Most of the films are set in California, especially Los Angeles, though some in San Francisco, and the final in Texas as well. In 1984's Terminator, the pollution was much, much worse than in Terminator 2: Judgment Day (1991). Of course post-apocalyptic California is a bit worse in other ways. The general urban landscape remains similar.
The maturation of Arnold Schwarzenegger as an actor, and the Terminator as a character is notable. From a killing machine in 1, by 2 he is a protector, and in 6 is an up-standing, humane member of his community. The other Skynet creations = increasingly sophisticated killers.
I Probably should also comment on the evolution of Sarah Connor herself. She goes from "Damsel in Distress" at the outset of Terminator 1, to being an action hero lead by the second movie and thereafter.

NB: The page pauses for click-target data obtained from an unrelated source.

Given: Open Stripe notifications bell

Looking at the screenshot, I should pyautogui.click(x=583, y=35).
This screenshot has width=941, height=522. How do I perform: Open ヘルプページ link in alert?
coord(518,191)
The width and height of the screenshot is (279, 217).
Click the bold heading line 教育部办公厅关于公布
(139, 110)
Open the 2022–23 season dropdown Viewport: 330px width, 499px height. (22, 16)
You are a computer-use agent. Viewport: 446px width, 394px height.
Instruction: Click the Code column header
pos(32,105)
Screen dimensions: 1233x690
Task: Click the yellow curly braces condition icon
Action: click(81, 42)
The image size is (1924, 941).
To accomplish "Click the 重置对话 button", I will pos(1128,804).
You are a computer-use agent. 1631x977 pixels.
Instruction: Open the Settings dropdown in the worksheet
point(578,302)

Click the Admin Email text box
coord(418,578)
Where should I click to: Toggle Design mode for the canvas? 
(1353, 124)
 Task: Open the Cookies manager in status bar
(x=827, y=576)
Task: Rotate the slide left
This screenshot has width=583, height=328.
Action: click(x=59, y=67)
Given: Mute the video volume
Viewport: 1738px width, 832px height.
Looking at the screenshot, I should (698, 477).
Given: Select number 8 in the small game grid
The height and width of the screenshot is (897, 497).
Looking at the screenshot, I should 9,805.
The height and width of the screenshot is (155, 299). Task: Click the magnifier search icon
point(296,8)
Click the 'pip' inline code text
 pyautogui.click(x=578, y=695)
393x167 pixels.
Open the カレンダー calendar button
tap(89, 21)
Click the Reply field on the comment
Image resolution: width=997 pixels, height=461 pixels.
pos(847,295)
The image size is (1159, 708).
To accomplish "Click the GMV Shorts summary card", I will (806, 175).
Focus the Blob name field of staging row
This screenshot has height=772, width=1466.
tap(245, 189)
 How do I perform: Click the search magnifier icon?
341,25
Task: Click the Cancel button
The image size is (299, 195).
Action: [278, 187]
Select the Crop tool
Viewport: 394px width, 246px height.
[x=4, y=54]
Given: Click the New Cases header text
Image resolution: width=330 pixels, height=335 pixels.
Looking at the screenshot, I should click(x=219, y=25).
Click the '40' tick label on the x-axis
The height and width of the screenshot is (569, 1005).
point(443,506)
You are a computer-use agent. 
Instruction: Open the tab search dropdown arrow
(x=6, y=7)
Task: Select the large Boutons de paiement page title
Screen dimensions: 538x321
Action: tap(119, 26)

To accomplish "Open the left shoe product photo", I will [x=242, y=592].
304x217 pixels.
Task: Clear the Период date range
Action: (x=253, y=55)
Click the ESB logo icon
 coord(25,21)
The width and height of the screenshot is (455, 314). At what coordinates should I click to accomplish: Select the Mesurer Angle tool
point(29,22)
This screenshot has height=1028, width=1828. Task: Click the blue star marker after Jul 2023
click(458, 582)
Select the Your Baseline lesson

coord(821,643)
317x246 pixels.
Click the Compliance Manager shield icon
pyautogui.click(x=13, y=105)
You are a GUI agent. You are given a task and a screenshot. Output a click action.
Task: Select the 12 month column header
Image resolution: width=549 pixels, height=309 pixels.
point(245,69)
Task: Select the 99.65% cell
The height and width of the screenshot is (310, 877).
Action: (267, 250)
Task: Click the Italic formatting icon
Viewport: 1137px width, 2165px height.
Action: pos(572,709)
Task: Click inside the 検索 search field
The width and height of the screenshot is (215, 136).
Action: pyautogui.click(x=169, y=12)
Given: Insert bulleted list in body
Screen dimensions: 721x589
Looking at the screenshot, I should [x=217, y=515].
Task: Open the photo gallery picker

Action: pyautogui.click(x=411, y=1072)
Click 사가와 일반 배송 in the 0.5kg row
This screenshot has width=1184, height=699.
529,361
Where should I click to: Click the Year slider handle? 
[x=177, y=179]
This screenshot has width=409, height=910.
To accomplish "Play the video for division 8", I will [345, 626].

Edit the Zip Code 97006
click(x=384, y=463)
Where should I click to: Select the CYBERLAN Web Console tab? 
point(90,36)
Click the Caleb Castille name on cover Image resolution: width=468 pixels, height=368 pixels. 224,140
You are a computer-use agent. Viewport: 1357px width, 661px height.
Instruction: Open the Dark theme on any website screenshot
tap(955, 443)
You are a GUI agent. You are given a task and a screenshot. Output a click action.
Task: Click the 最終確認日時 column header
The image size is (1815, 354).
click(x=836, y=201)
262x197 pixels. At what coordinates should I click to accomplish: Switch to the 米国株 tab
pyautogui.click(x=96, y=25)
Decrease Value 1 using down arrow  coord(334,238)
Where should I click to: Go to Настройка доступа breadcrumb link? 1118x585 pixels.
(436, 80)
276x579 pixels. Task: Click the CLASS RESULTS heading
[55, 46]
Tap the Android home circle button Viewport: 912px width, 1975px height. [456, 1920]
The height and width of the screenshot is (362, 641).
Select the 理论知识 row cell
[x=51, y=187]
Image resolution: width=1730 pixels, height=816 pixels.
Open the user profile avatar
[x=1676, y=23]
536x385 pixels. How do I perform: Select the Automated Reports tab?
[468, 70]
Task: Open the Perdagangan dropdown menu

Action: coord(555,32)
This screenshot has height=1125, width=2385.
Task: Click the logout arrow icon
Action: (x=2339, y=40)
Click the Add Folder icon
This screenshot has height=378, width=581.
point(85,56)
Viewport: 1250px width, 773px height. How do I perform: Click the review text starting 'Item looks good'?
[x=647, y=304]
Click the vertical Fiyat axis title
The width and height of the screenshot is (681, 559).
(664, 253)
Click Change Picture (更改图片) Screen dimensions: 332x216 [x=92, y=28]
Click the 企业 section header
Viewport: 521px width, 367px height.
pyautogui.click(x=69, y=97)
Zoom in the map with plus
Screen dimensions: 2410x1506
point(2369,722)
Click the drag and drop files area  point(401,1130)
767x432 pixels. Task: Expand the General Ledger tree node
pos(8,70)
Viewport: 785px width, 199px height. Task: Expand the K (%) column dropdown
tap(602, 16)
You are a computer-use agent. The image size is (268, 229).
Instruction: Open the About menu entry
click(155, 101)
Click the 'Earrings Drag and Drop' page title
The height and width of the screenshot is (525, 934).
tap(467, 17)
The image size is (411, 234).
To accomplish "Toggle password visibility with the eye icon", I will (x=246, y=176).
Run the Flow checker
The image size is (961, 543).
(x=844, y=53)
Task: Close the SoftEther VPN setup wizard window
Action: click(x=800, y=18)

The evolution of technology is also notable. In Terminator, Skynet is envisioned as a mainframe, but in the later films, it is a distributed network (5), Genisys (a new global OS like Siri or Alexa) and Legion (in response to the human's attempting to nuke the mainframe) (6)
It would be nice to see a recut of the whole series reducing the nonsense, as has been done with the SW Prequels and the Hobbit.
Ranking
If you can watch only one, watch the first one. My rankings are below:
Terminator Series Ranked 1>2>6>3>5>4
Where:
The Terminator (1984)
Terminator 2 Judgment Day (1991)
Terminator 3 Rise of The Machines (2003)
Terminator Salvation (2009)
Terminator Genisys (2015)
Terminator Dark Fate (2019)
I'll be back
To be clear, I did not watch the TV series, The Sarah Connor Chronicles, though I have been advised it is good.